→ DOCUMENT PASSAGE:

# Forum Home Renovation Decking  Timber Decking - Jarrah or Merbau??

## pdonners

Hi, we're in Newport VIC 3015.  We're in the process of installing landings & decking. Areas are a covered *Front Entry* at 2.7x1.7 with a step(s), exposed *Side Entry* at 1.34x1.15 with step(s) and an exposed *Backyard Entry* decking at 2x3 with step(s) on two sides with built in 'L' shape seating/bench(s) on the front end. Initially we had all intentions of putting in Merbau (140x19mm) to _match_ our internal Timber Flooring, which is WA Karri (180mm). *FYI:* with the decking/steps we're after that 'boxed' look finish.  Our _Chippy_ has just thrown in a _wobbly_; by not only recommending Jarrah but he suggests that tongue & groove decking is the way to go.  Does anyone have any recommendations/experiences with regard to merbau/jarrah &/or tongue&groove/pencil rounded (reeded) decking???  Advice would be much appreciated...

----------


## Claw Hama

Hi Pdonners, I have put down mixed hardwood t&g on our own north facing verandah (Cal bungalow)
as was original 80ish years ago been down about a year or so and has been great as was the original. I have also used Merbau decking narrow and wide, t/pine and had no trouble with any of them. I haven't used Jarrah but I would be surprised if you had any problem with that. I would probably go for a decking board outside if uncovered rather than t&g so the water can run through rather than lay on the top or for that mater anywhere that will get wet too often and stay wet for extended periods of time. Depends who puts it down too!! I would rather use Jarrah than Merbau these days Merbau is almost extinct now apparently from over logging. Good luck.

→ LISTED RECORDS:
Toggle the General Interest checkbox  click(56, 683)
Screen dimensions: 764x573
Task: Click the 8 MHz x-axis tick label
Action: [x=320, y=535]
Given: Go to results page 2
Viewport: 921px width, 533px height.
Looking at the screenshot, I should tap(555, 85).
--
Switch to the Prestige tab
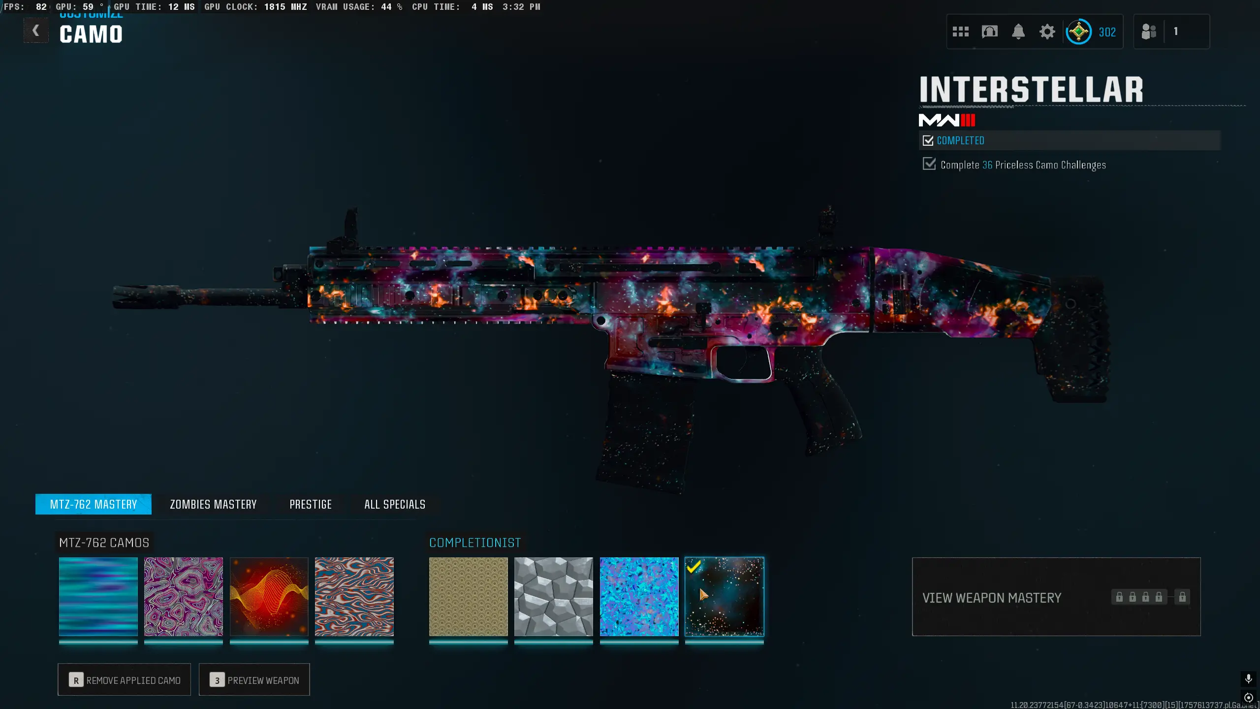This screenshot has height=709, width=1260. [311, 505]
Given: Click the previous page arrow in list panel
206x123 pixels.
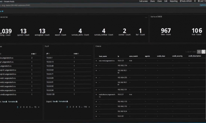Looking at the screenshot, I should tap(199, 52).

→ WORK TO BE COMPLETED:
Rewrite the decking thread from "as was original" to "logging. Good luck.", changing "Merbau" to "Spotted Gum" wherever it appears. The data has no connection to the decking thread.

→ SOLUTION FOR THIS TASK:
as was original 80ish years ago been down about a year or so and has been great as was the original. I have also used Spotted Gum decking narrow and wide, t/pine and had no trouble with any of them. I haven't used Jarrah but I would be surprised if you had any problem with that. I would probably go for a decking board outside if uncovered rather than t&g so the water can run through rather than lay on the top or for that mater anywhere that will get wet too often and stay wet for extended periods of time. Depends who puts it down too!! I would rather use Jarrah than Spotted Gum these days Spotted Gum is almost extinct now apparently from over logging. Good luck.